Legislation in the Pipeline
In response to what he considers a serious conflict of interest, Murphy plans to introduce legislation that would make it illegal to place bets on government actions through prediction markets. This would effectively mean a ban on markets that price in the probability of military operations, legislative acts, and other public decisions.
The proposal comes at a time when the prediction market sector is experiencing strong growth. According to industry data, the decentralized prediction market segment was valued at $1.4 billion in 2024 and is expected to reach $95.5 billion by 2035 — an annual growth rate of nearly 47 percent.
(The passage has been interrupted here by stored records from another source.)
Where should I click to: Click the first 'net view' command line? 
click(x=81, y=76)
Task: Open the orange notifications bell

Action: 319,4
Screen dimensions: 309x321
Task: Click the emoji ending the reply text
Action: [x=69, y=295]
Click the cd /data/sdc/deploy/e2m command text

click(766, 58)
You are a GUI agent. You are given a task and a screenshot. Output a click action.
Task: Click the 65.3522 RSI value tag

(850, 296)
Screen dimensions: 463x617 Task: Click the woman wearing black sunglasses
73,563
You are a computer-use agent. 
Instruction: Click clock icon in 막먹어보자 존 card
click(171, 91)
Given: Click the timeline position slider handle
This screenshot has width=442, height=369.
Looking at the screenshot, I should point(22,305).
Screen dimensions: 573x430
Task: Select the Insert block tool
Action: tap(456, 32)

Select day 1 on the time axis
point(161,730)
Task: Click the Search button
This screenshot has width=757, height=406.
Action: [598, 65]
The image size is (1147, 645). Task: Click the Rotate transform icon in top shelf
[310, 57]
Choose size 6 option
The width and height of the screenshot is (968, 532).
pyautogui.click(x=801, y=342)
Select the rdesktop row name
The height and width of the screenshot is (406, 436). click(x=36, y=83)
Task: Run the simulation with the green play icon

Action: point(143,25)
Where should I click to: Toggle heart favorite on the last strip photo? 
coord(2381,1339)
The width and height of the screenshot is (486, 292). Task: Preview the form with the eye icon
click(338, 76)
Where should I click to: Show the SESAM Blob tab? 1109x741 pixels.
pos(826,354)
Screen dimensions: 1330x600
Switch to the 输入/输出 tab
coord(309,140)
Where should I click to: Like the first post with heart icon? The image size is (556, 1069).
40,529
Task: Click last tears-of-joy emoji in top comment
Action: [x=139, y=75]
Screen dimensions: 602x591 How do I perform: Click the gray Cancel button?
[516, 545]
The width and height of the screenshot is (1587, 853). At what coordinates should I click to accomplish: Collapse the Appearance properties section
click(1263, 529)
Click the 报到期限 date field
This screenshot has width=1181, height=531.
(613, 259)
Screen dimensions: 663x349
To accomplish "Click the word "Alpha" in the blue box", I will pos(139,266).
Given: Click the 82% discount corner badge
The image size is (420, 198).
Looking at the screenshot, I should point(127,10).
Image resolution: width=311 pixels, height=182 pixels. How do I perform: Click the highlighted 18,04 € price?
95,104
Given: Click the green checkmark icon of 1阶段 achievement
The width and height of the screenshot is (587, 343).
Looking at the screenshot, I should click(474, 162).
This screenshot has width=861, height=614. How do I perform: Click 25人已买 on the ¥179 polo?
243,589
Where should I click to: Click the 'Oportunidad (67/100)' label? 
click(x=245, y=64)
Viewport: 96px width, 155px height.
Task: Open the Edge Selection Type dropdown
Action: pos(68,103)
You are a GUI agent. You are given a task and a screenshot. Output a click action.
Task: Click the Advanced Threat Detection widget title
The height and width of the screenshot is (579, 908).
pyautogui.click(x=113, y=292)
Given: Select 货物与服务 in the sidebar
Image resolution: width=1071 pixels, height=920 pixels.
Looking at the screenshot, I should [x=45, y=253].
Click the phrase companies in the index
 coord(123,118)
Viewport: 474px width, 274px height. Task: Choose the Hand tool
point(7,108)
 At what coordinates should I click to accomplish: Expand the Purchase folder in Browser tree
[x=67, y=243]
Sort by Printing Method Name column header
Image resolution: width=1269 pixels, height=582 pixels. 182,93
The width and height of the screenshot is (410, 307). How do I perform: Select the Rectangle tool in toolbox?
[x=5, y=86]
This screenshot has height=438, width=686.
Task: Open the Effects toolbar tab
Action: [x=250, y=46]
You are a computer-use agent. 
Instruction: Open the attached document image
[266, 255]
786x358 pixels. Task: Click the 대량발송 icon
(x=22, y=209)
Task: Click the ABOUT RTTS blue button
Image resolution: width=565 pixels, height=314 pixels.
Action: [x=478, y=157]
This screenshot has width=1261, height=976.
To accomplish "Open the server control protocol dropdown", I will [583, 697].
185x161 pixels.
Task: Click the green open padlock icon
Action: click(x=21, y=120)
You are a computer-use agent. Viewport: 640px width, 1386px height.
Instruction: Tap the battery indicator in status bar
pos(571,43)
Polymarket in the Storm — Again
This case is a new chapter in a long history of regulatory pressure against leading players in the sector. Polymarket, considered the world's largest decentralized prediction market and operating on the Polygon blockchain, was fined $1.4 million by the US financial regulator CFTC in January 2022 and ordered to cease services for US users. Nevertheless, the company is experiencing strong growth — with a private market valuation of $9 billion and an investment from Intercontinental Exchange (ICE) of $2 billion in October 2025.
Murphy's bill, if passed, would potentially affect the entire category of political and military markets — not just Polymarket, but also decentralized competitors like Augur and Gnosis-based platforms.
Industry Defenders: Markets Uncover Truth
Proponents of prediction markets reject that a ban is the solution. They point out that such markets have consistently proven more accurate than opinion polls on political outcomes. Among other things, research showed that prediction markets provided more precise estimates than 74 percent of opinion polls for the five US presidential elections between 1988 and 2004. During the 2024 presidential election, Polymarket was highlighted as particularly accurate in states where polls failed.
Vitalik Buterin, co-founder of Ethereum, has referred to prediction markets as the very core of what he calls “information finance” — systems that provide financial incentives to produce reliable knowledge.
Insider Risk is Real — and Difficult to Solve
It is nevertheless difficult to dismiss Murphy's core point: if actors with access to non-public government information can trade freely on prediction markets, there is an obvious and serious market distortion. The issue is in principle identical to insider trading in stock markets — and regulated accordingly in traditional finance.
Decentralized prediction markets, however, are designed to resist censorship and centralized control, which makes enforcement challenging. Smart contracts execute trades automatically, and pseudonymous wallets make it difficult to track who actually profited from such positions.
What Happens Next?
Murphy's bill is currently in the proposal stage, and it is unclear whether it will receive sufficient support in the Senate. Republicans have recently signaled a more crypto-friendly stance, and the political climate in Washington is not necessarily favorable for new restrictions on decentralized financial markets.
However, the case will likely contribute to increased pressure on the CFTC and other regulatory bodies to clarify the rules for prediction markets with political content — something the industry itself has called for for years.
With Bitcoin trading around $73,000 and a fear-and-greed index at 22 out of 100, the mood in the crypto market is cautious. News of potential tightening of regulation is unlikely to boost risk appetite in the short term.